A pauta do ministro Paulo Guedes é bem outra. Mas a agenda econômica que prevalece nos últimos tempos é a do presidente Jair Bolsonaro. E este tem sido guiado pelas demandas de duas categorias profissionais: caminhoneiros e policiais.
A revolta de transportadores contra os reajustes do diesel levou Bolsonaro a pedir a cabeça do presidente da Petrobras. Roberto Castello Branco foi escorraçado por cumprir a política de preços prevista no programa de governo do capitão reformado, alinhada aos ideais de livre concorrência do ministro da Economia.
Bolsonaro também mandou zerar os tributos federais do diesel. A situação das contas públicas e a obsessão fiscalista de Paulo Guedes são conhecidas. Mesmo assim, sua equipe teve de correr para tapar o buraco aberto pelo presidente. A solução encontrada foi cobrar mais impostos sobre os bancos – e você sabe para quem eles vão repassar a conta.

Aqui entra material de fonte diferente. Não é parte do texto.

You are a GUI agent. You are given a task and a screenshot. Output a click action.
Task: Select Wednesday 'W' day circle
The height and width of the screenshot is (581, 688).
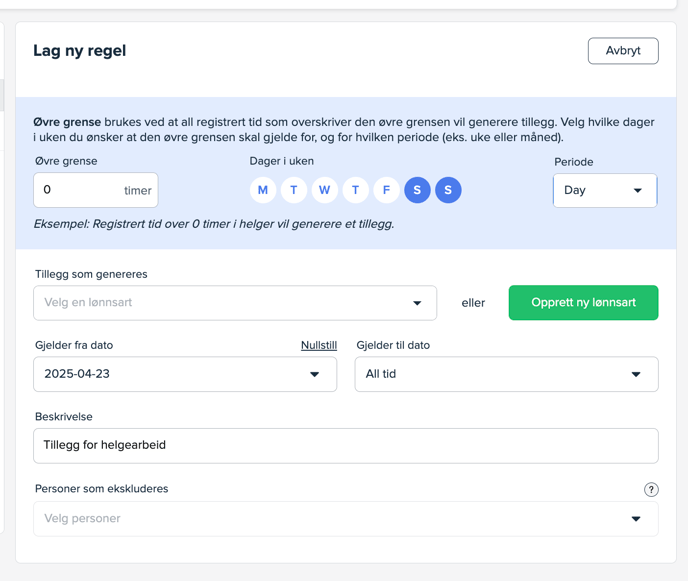pyautogui.click(x=325, y=190)
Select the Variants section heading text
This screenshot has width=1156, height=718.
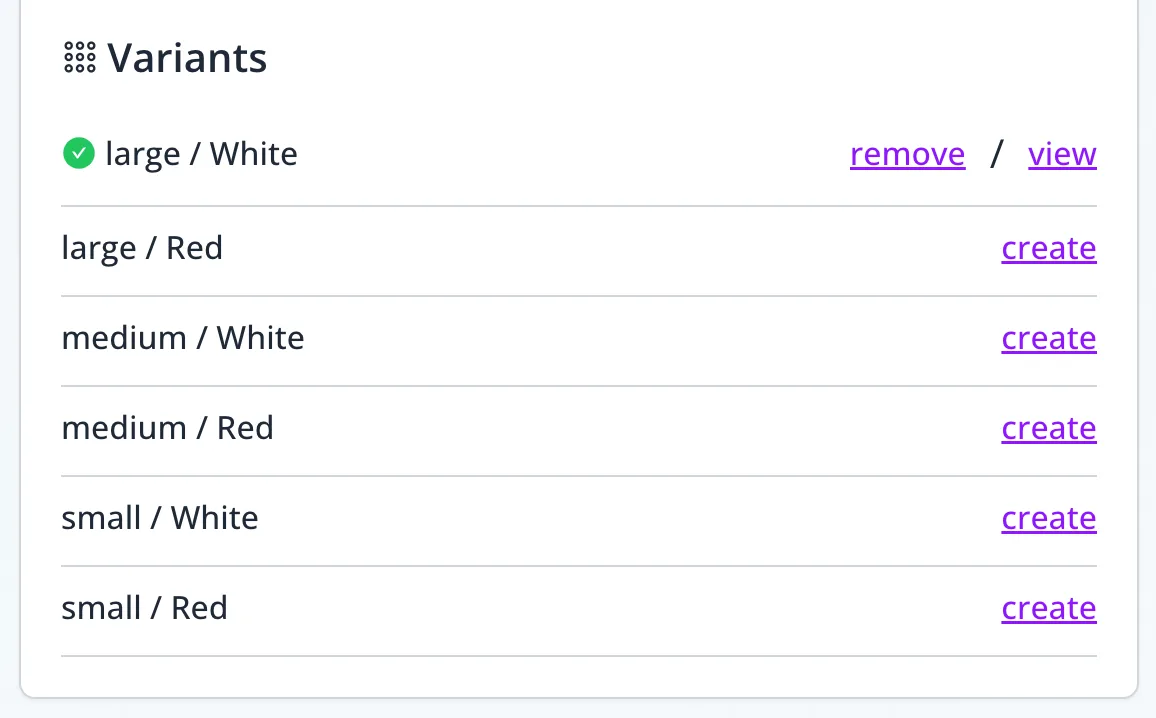[x=187, y=58]
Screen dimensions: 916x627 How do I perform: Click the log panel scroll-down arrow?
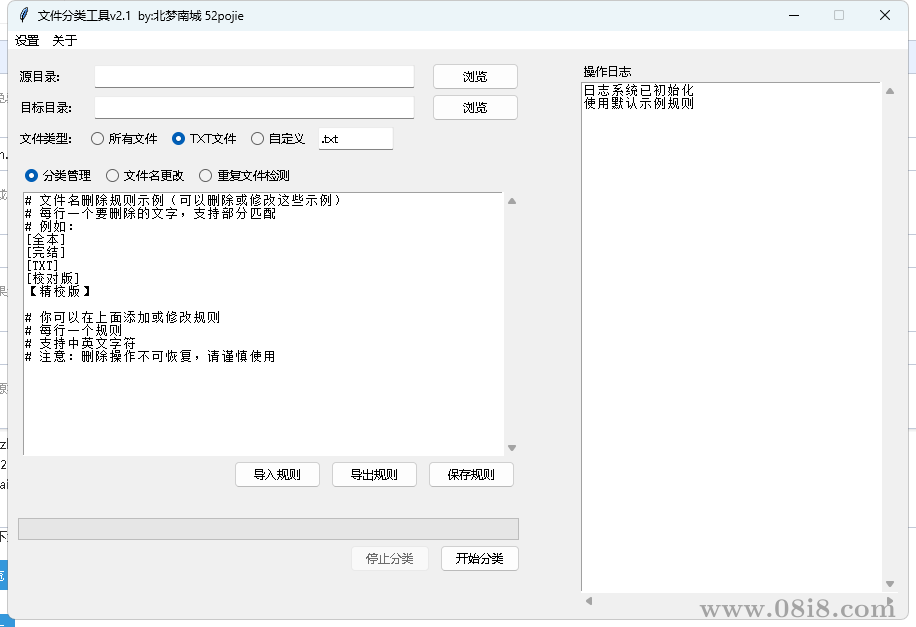889,583
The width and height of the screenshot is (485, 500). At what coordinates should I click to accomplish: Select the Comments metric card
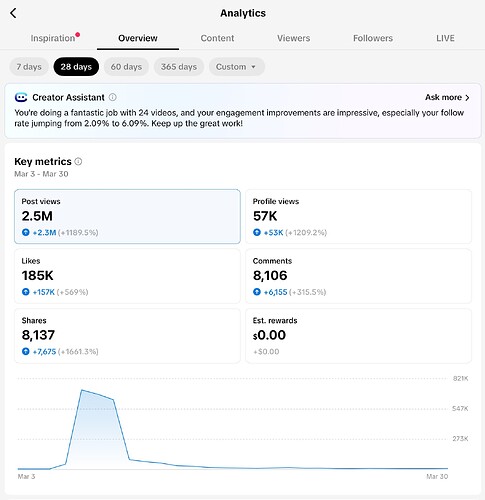pyautogui.click(x=358, y=276)
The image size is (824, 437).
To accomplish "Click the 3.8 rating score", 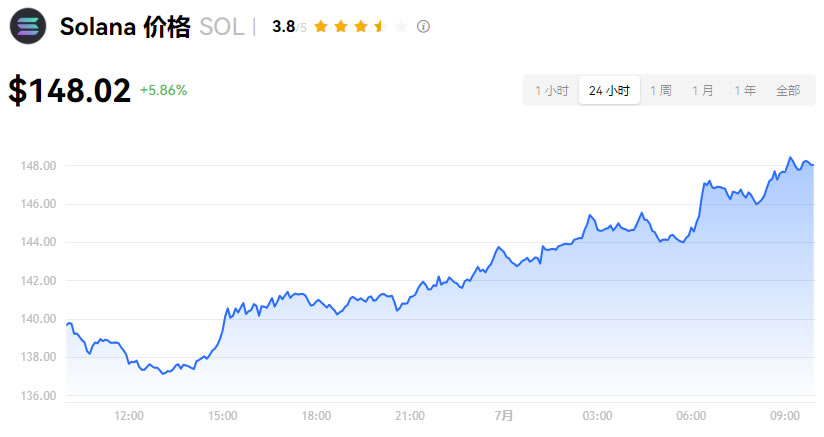I will tap(283, 27).
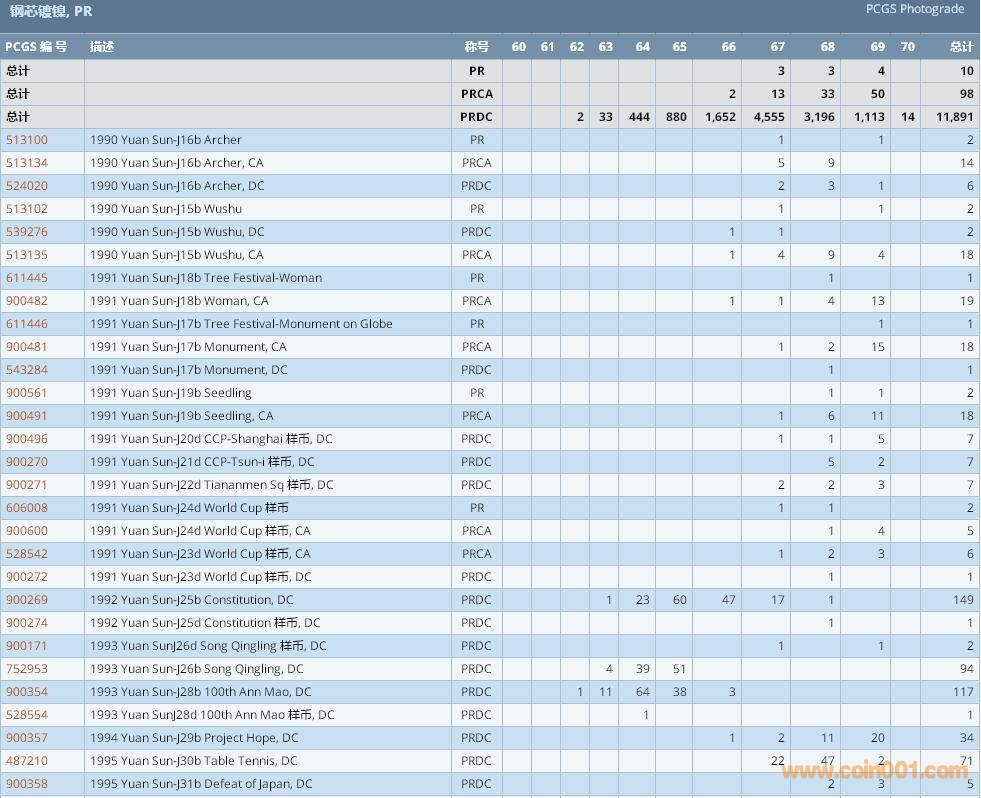Click coin number 900482 link

[x=27, y=301]
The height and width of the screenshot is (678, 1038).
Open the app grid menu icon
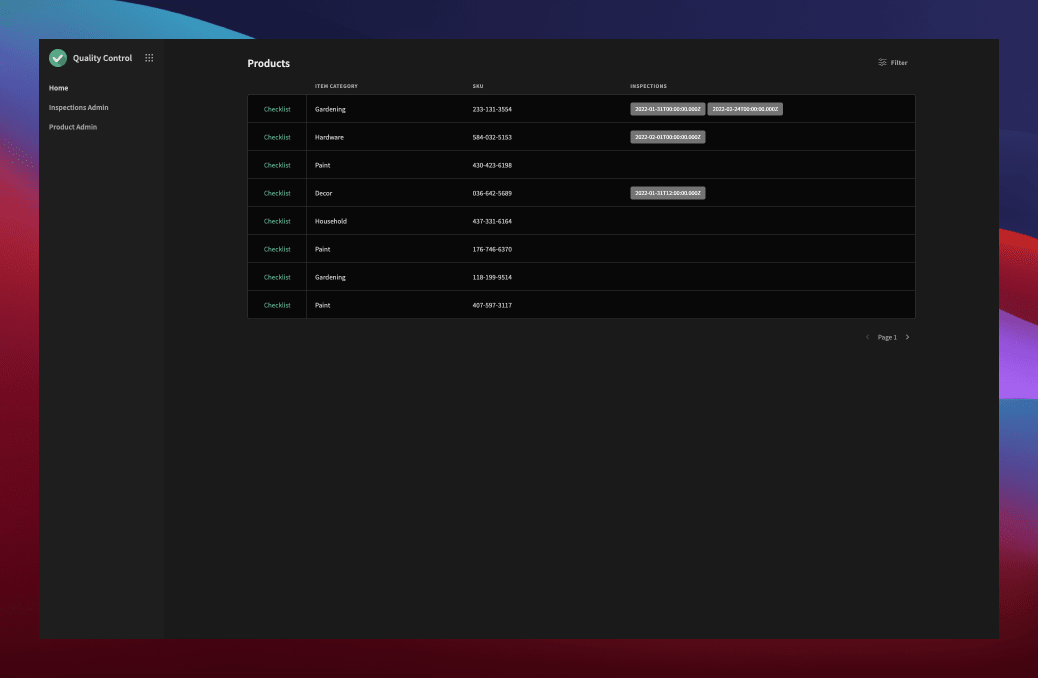tap(149, 58)
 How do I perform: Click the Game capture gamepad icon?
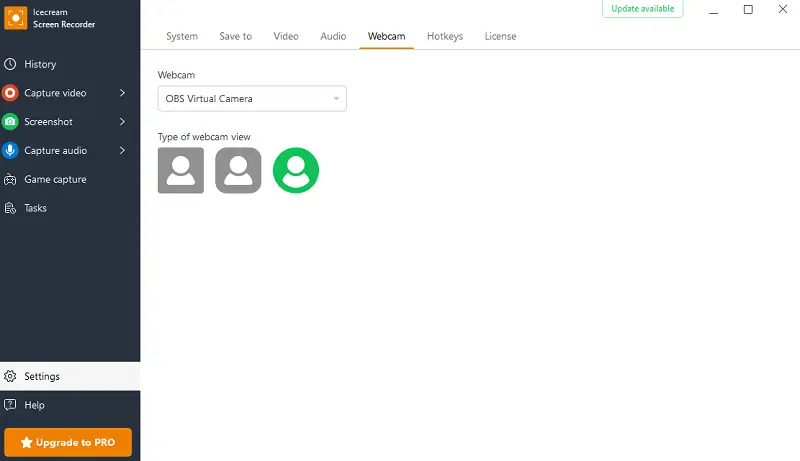pos(11,180)
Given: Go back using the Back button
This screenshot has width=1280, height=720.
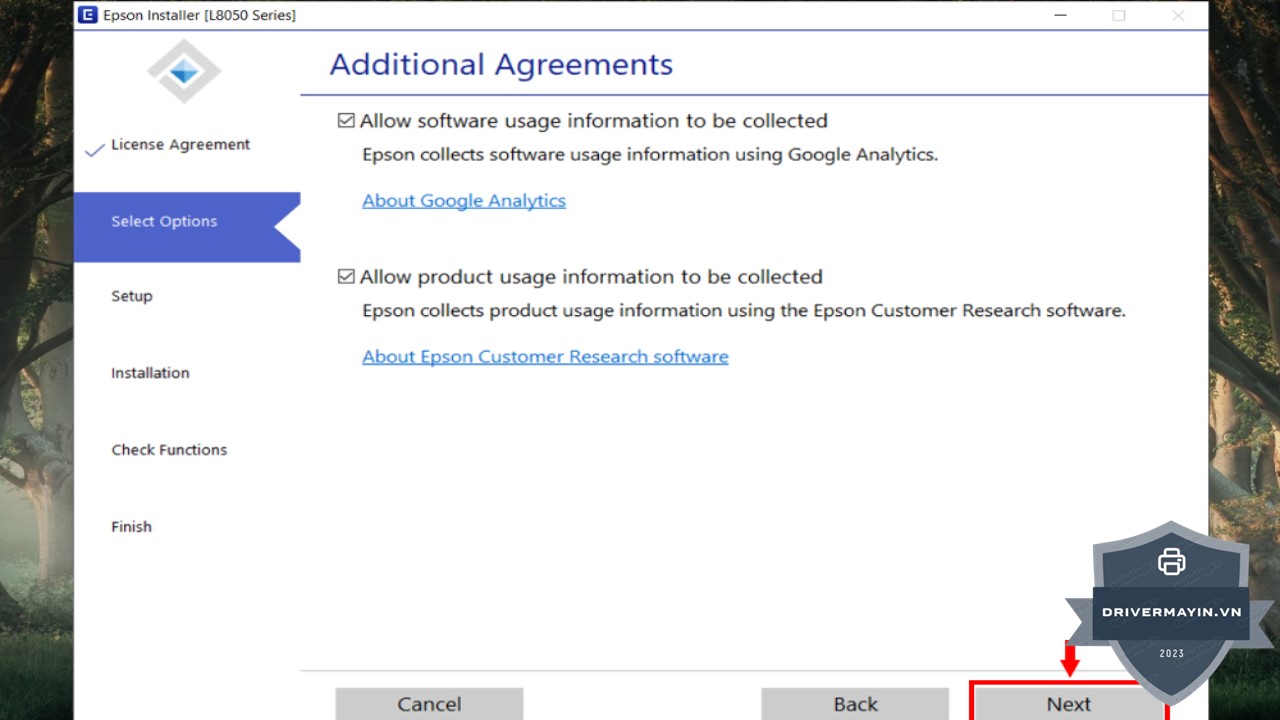Looking at the screenshot, I should pyautogui.click(x=855, y=704).
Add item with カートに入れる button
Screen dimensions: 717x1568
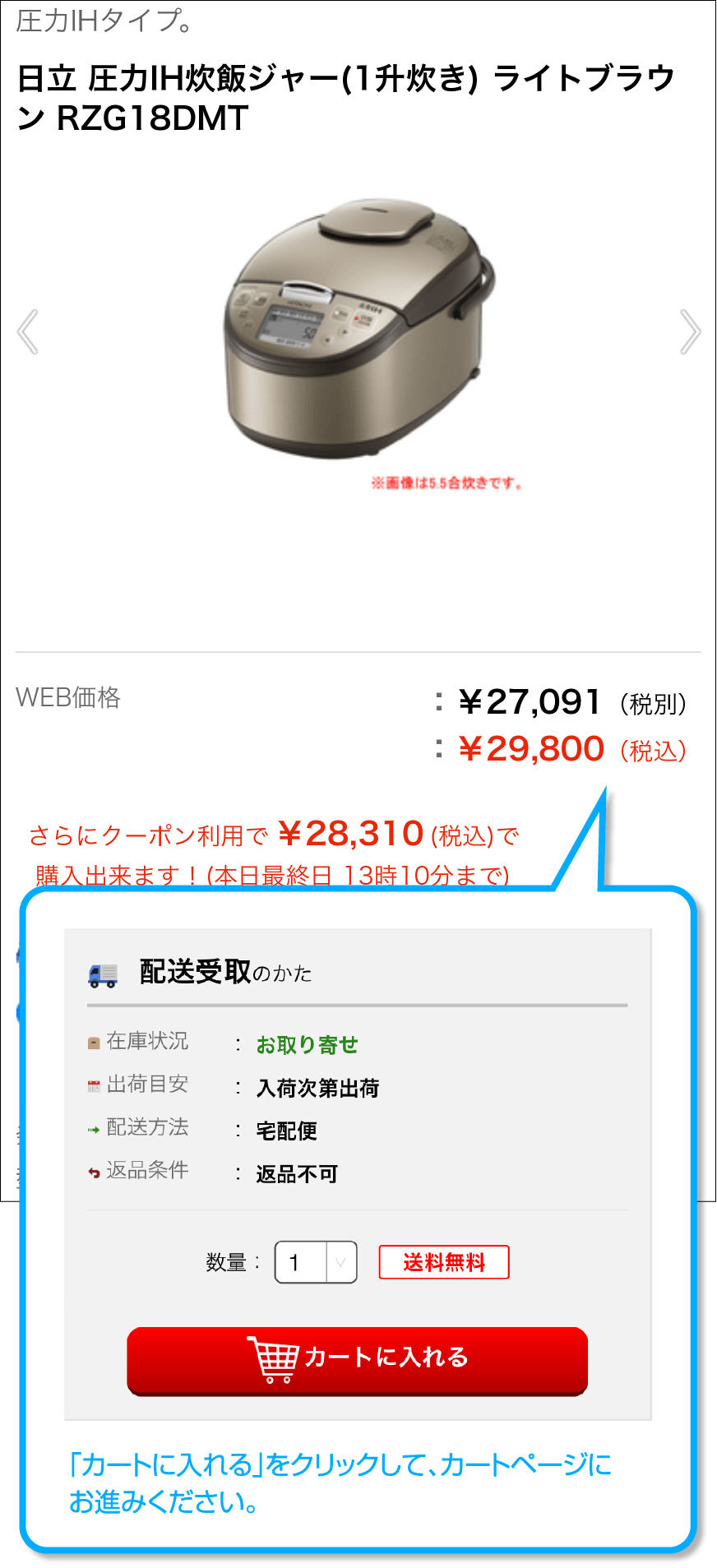pyautogui.click(x=358, y=1361)

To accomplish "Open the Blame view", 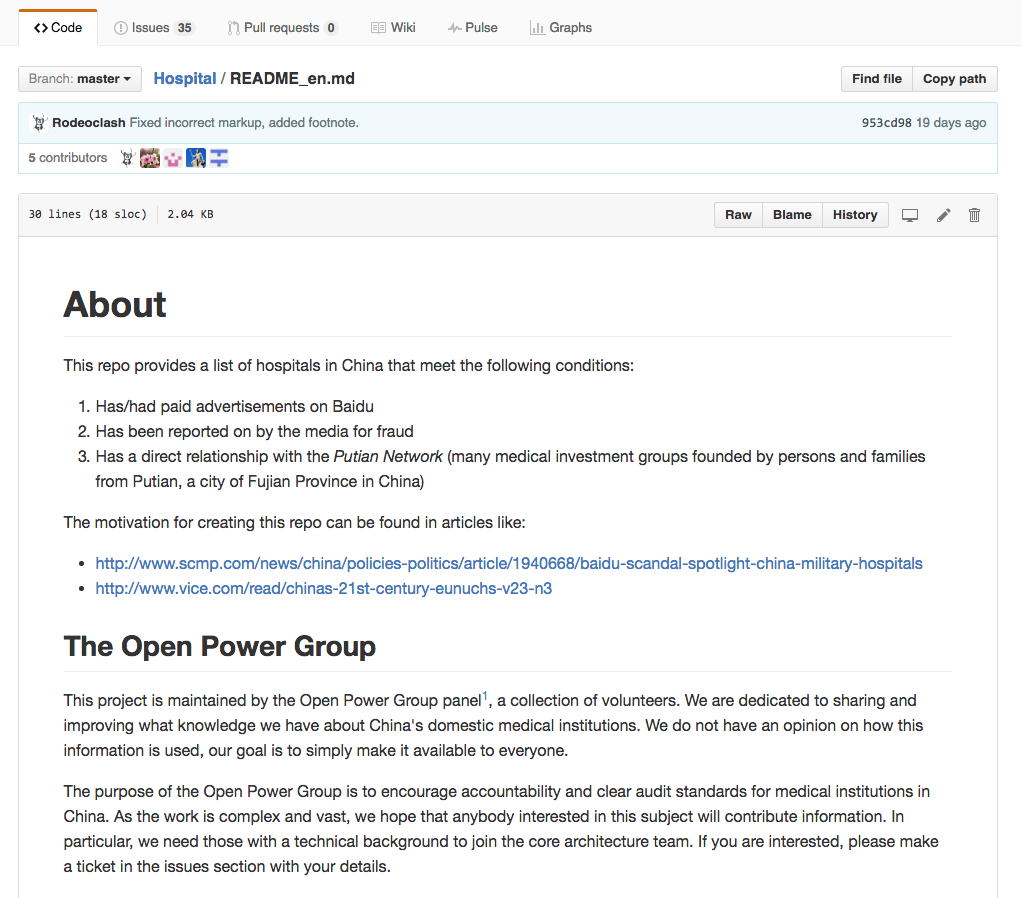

Nesta semana, sensível a ameaças de profissionais da segurança pública que o acusam de traição, o presidente manobrou para que eles fossem poupados dos "gatilhos" de ajuste fiscal da PEC Emergencial. E a proposta, que já estava desfigurada após todo tipo de concessão, passou a permitir promoções mesmo em tempos de calamidade – e não só para os policiais, mas para todos os servidores públicos.
Bolsonaro, vale lembrar, já havia feito o possível para proteger policiais e Forças Armadas na reforma das aposentadorias. Talvez ressentido porque um ou outro o chamava de traidor, chamou de "equívoco" a legislação proposta pelo ministro da Economia – que era conhecida havia meses, ao menos de quem tivesse um mínimo de interesse por contas públicas e Previdência, prioridades de Guedes no primeiro ano de mandato.
No fim, policiais e Forças Armadas conseguiram regras mais brandas que as aplicadas aos demais trabalhadores. Os militares da Defesa continuam passando à inatividade sem exigência de idade mínima, e ainda ganharam aumento no soldo e em outros benefícios exclusivos.
Caminhoneiros e forças de segurança prestam serviços imprescindíveis. A questão é: devemos subordinar contas e políticas públicas às exigências de uma ou duas categorias profissionais?
Não surpreende o pouco caso de Bolsonaro com questões como austeridade fiscal, regras que valham para todos e medidas típicas do receituário liberal – para citar um exemplo, em 26 meses de mandato ele privatizou zero de 46 estatais federais de controle direto.
Bolsonaro foi deputado de vocação estatizante, corporativista e populista em seus sete mandatos. A suposta conversão ao liberalismo, sob medida para se contrapor à política econômica do petismo, sempre foi digna de desconfiança.
Os acenos que fez em campanha eleitoral eram, por si mesmos, contraditórios. Como conciliar a defesa do livre mercado com a promessa de mundos e fundos para caminhoneiros que pararam o país exigindo tabelamento de preços? Como conciliar a defesa de ajuste fiscal e reforma do serviço público com a promessa de proteger corporações que sempre estiveram em sua base eleitoral?
Sim, vez ou outra o presidente faz acenos a Guedes e ao pessoal das finanças. Faz parte do jogo. Mas, a esta altura, fica claro quem é o verdadeiro Bolsonaro. Aquele que, incomodado com a reação a suas omissões ou excessos, vem a público pedir mais patriotismo ao mercado – um mercado em que estrangeiros respondem por metade dos negócios da Bolsa.